[Work required] Can the lines below, from the one that holds "The width and" to the very end, be echoed exactly, with both ends included and no pictures?

[Stored data entries]
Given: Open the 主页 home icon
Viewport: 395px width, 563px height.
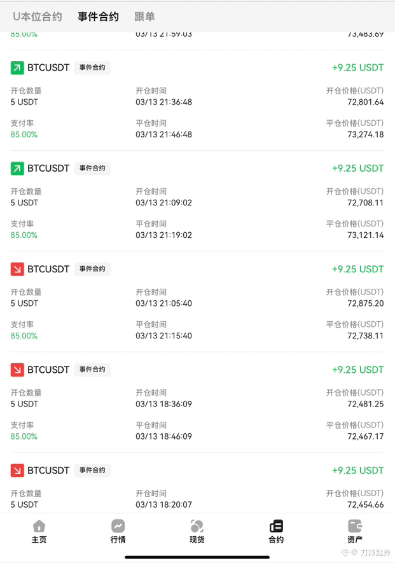Looking at the screenshot, I should [x=39, y=531].
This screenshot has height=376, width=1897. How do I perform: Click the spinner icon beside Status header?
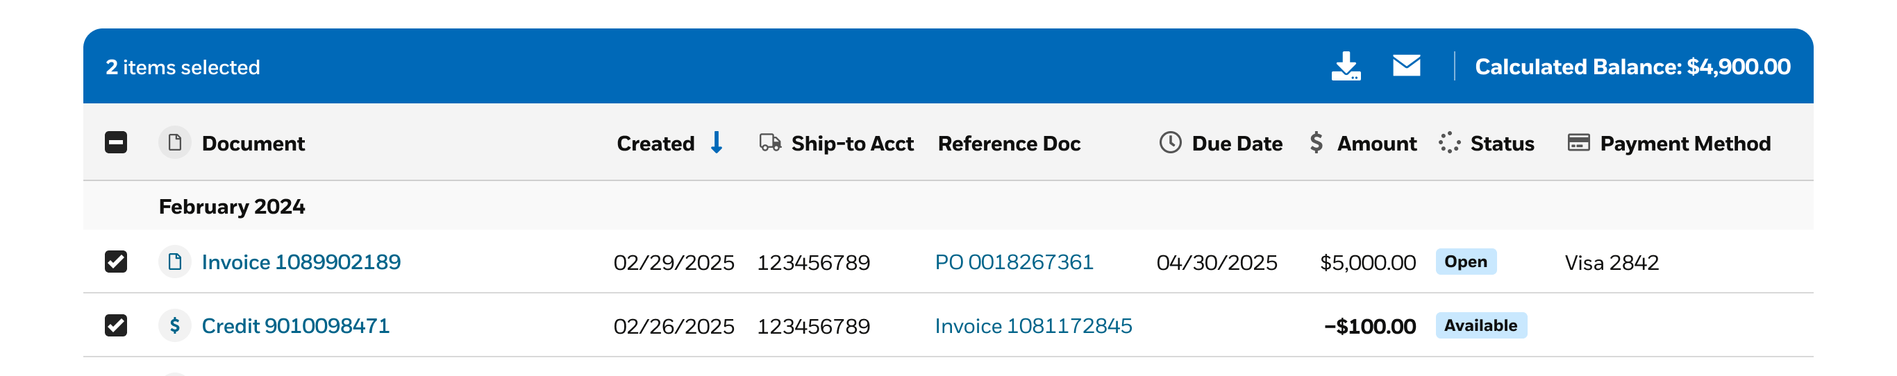coord(1449,143)
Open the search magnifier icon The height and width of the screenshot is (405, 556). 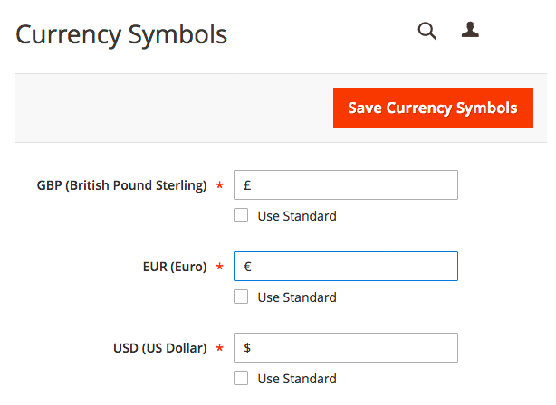coord(427,32)
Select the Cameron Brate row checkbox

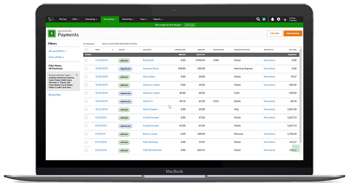click(x=86, y=69)
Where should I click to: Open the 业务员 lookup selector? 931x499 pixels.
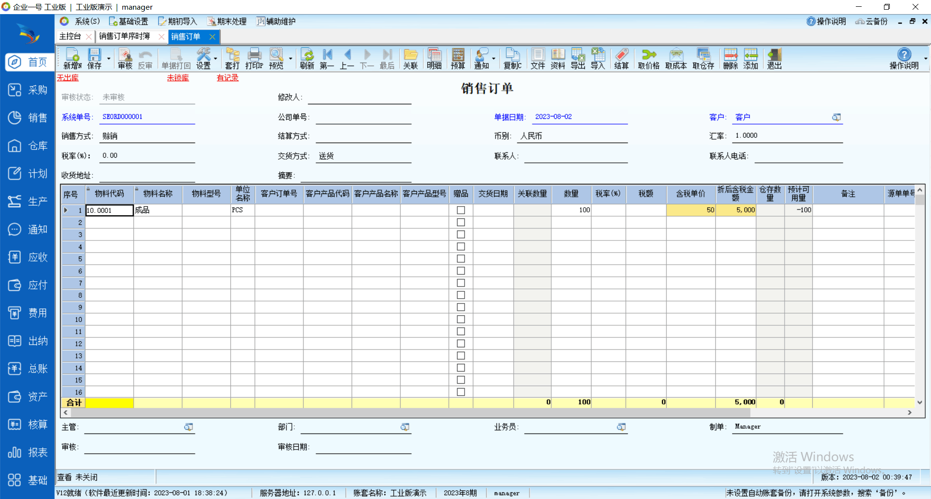[621, 427]
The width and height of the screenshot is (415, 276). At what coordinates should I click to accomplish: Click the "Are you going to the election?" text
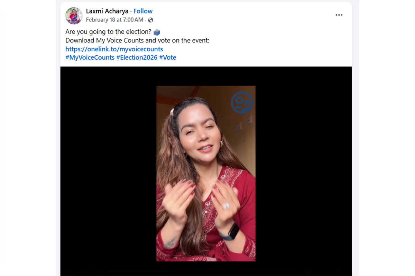tap(108, 32)

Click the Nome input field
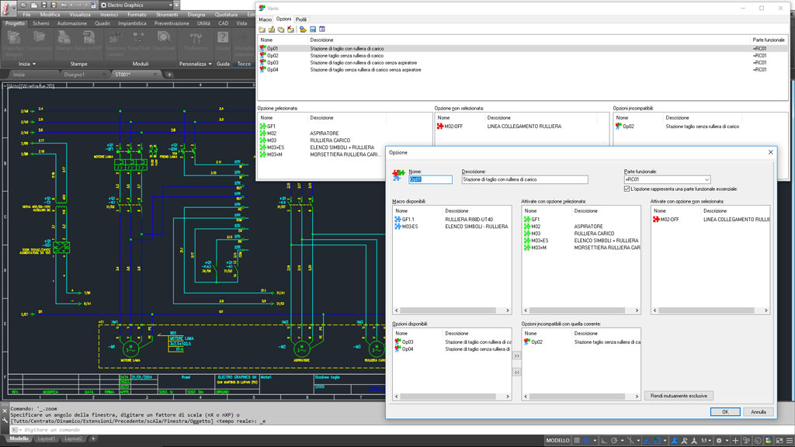pos(430,179)
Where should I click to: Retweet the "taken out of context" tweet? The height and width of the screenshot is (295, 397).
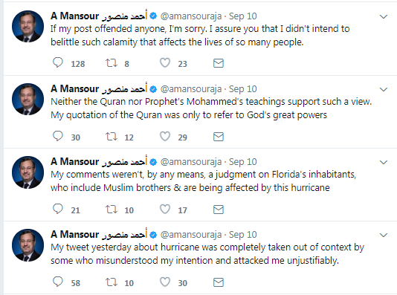(x=112, y=282)
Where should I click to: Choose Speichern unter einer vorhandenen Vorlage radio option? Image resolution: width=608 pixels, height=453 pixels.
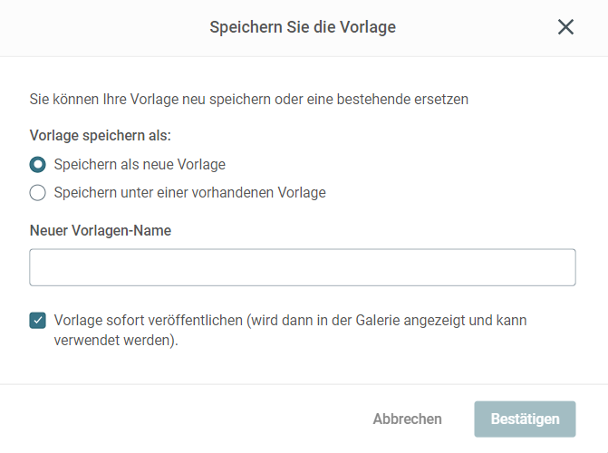[x=38, y=193]
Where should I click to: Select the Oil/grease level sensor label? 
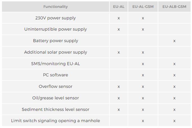[56, 98]
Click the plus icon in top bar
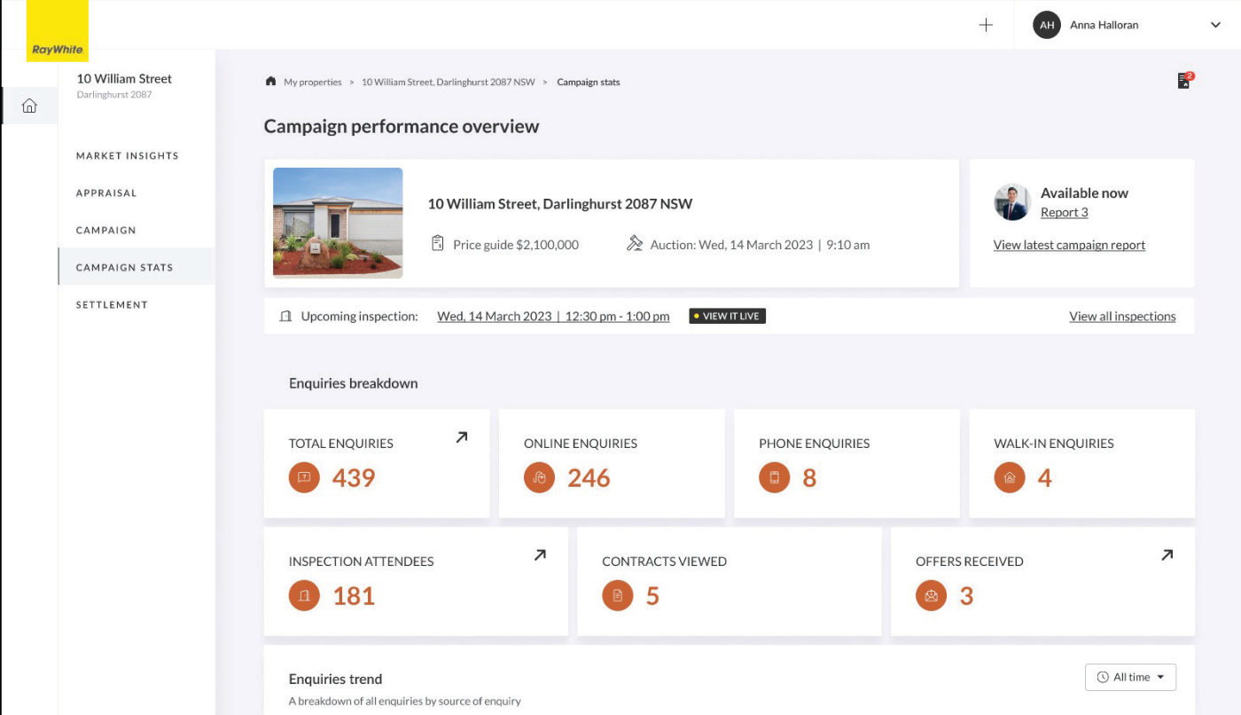This screenshot has width=1241, height=715. click(986, 25)
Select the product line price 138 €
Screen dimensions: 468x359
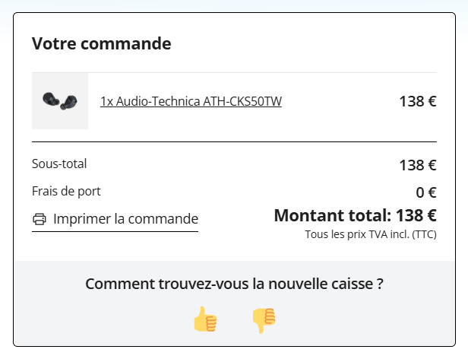pyautogui.click(x=418, y=101)
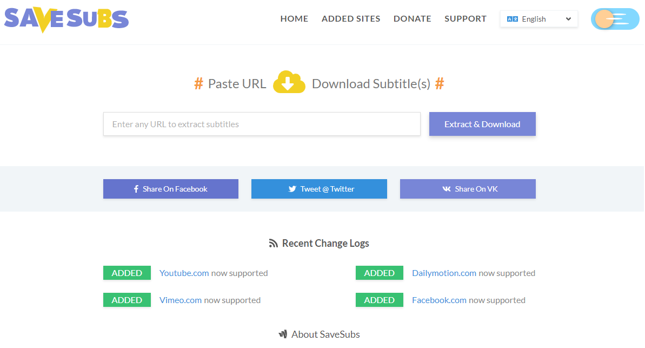
Task: Click the Share On Facebook button
Action: pyautogui.click(x=170, y=189)
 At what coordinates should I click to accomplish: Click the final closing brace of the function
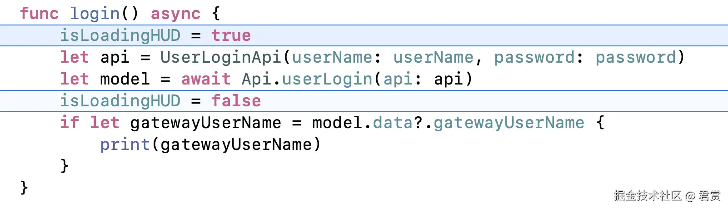click(x=24, y=187)
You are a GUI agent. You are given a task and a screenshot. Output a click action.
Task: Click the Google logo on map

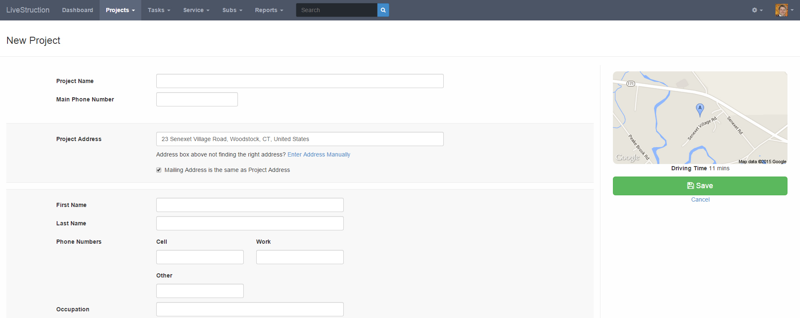(x=628, y=157)
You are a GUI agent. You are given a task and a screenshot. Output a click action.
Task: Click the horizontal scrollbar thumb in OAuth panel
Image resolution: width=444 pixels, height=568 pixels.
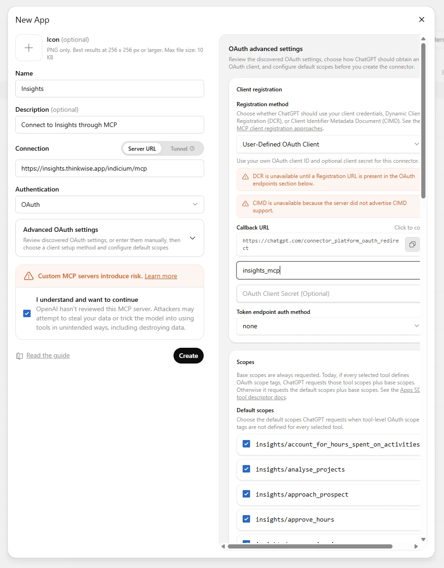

[Solved exercise]
The width and height of the screenshot is (415, 276). At what coordinates should I click to accomplish: Click the "Are you going to the election?" text
tap(108, 32)

Click the Nome input field
pos(430,179)
Where should I click to: Retweet the "taken out of context" tweet? The height and width of the screenshot is (295, 397).
(x=112, y=282)
Where should I click to: Choose Speichern unter einer vorhandenen Vorlage radio option? Image resolution: width=608 pixels, height=453 pixels.
[x=38, y=193]
Where should I click to: Select the Oil/grease level sensor label? 
[56, 98]
Click the plus icon in top bar
This screenshot has width=1241, height=715. click(986, 25)
Select the product line price 138 €
Screen dimensions: 468x359
pyautogui.click(x=418, y=101)
Task: Click the Share On Facebook button
Action: pyautogui.click(x=170, y=189)
 At what coordinates should I click to accomplish: Click the final closing brace of the function
click(x=24, y=187)
You are a GUI agent. You are given a task and a screenshot. Output a click action.
Task: Click the Google logo on map

(x=628, y=157)
You are a GUI agent. You are given a task and a screenshot. Output a click action.
Task: Click the horizontal scrollbar thumb in OAuth panel
Image resolution: width=444 pixels, height=568 pixels.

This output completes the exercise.